PROBLEMS AND TASKS
1. Can you condense the paragraph beginning "However, these pressures place the regime" in the passage on U.S. pressure on Iran into a short list that keeps its main facts?
2. Would you resume the passage on U.S. pressure on Iran, writing on from its final sentence?

TEXT EXCERPT
------------

The #unitedstate government apparently has little desire to immediately resume war. It will likely prefer, instead of re-entering a costly and uncertain conflict, to continue its familiar policy of “maximum pressure” through other means: sanctions, diplomatic isolation, military threats, economic attrition, and step-by-step concessions. The meaning of this situation is that the Islamic Republic, even in the absence of direct #war, will remain under intense pressure.
However, these pressures place the regime before a historic dilemma. First, yielding to them, which would most likely lead to changes in the configuration and faces of the future leadership of the Islamic Republic. That is, a kind of internal reconfiguration would take shape to preserve the system at a lower cost. Second, continuing the current course, meaning not yielding which, for example, could imply choosing a North Korea–style model. Survival through greater isolation, full securitization, a closed economy, a controlled society, and movement toward nuclear weapons as the ultimate guarantee of survival would be elements of such a strategy. But such a path in a society like Iran would, first, only postpone the survival crisis, and second, if this option is chosen, another war with #Israel would not be a distant possibility but a serious prospect, a war whose outcome, given the heavy damage already inflicted on Iran’s #military capacity and defensive power, is predictable even now.

------------

LISTED RECORDS
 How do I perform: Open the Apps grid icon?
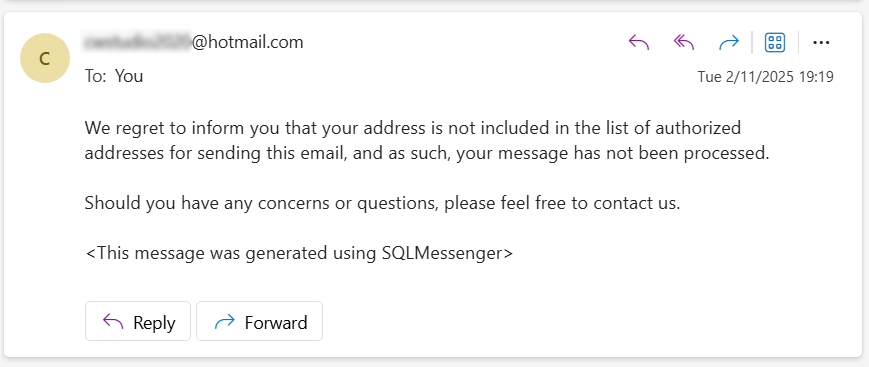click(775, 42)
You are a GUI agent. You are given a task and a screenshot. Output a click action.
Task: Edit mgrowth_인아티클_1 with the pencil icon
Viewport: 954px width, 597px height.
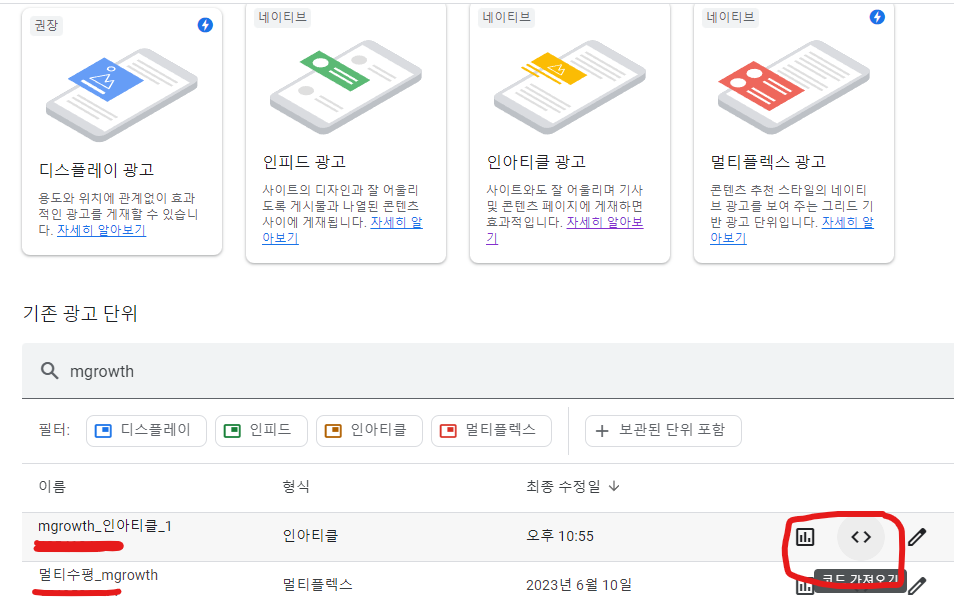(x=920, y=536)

------------

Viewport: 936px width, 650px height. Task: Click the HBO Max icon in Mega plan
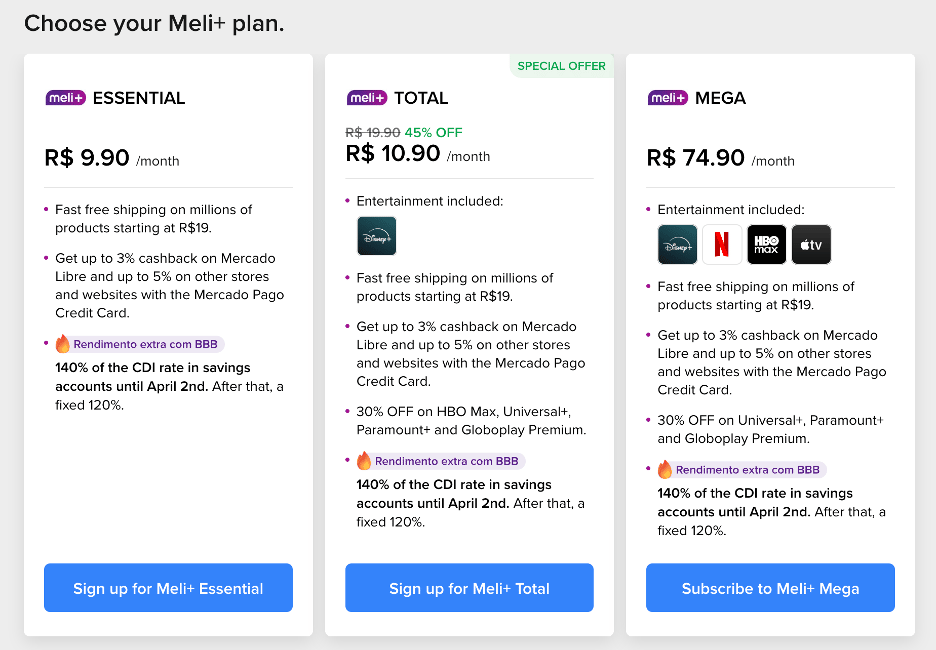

------------

TASK-BY-TASK OUTPUTS
1.
- The pressures put the regime before a historic dilemma with two options.
- Option one, yielding: likely changes in the makeup and faces of the future leadership, an internal reconfiguration that preserves the system at lower cost.
- Option two, not yielding: for example, a North Korea–style model of greater isolation, full securitization, a closed economy, a controlled society, and movement toward nuclear weapons as the ultimate guarantee of survival.
- In a society like Iran, that second path would only postpone the survival crisis.
- It would also make another war with Israel a serious prospect. Given the heavy damage already done to Iran's military and defensive capacity, that war's outcome is predictable now.

2.
In the meantime, the main cost will once again be paid by the people. Without access to oil revenues, without the lifting of multilayered sanctions, and without opening its doors to foreign investment and technology, Iran will not be able to carry out the reconstruction of its destroyed infrastructure. At the same time, rising prices, #unemployment, broader #poverty, and heavier livelihood pressures will be the first results of this situation. Iran’s economy was already in deep crisis before the war; inflation, unemployment, the collapse of purchasing power, the severe decline in public services, and deep class divides had pushed the lives of the majority to the brink of hardship.
While the leaders of the Islamic Republic speak of “victory,” the reality is that this very war they have survived will gradually become the groundwork for their next crisis. The relationships that the government had spent years trying to repair with neighboring Persian Gulf Arab states have now been damaged, and regional distrust has intensified once again. Domestically, people who were already bent under the weight of economic crisis must now bear, all at once, the costs of war, reconstruction, sanctions, and regional adventurism.
But if we look at 47 years of the Islamic Republic’s rule and 47 years of struggle and resistance against it, if we refer to the uprisings and movements that have occurred every few years, one clear conclusion emerges: every retreat of this regime "however limited, temporary, or incomplete" has been solely the result of the pressure of the people’s political and social struggles.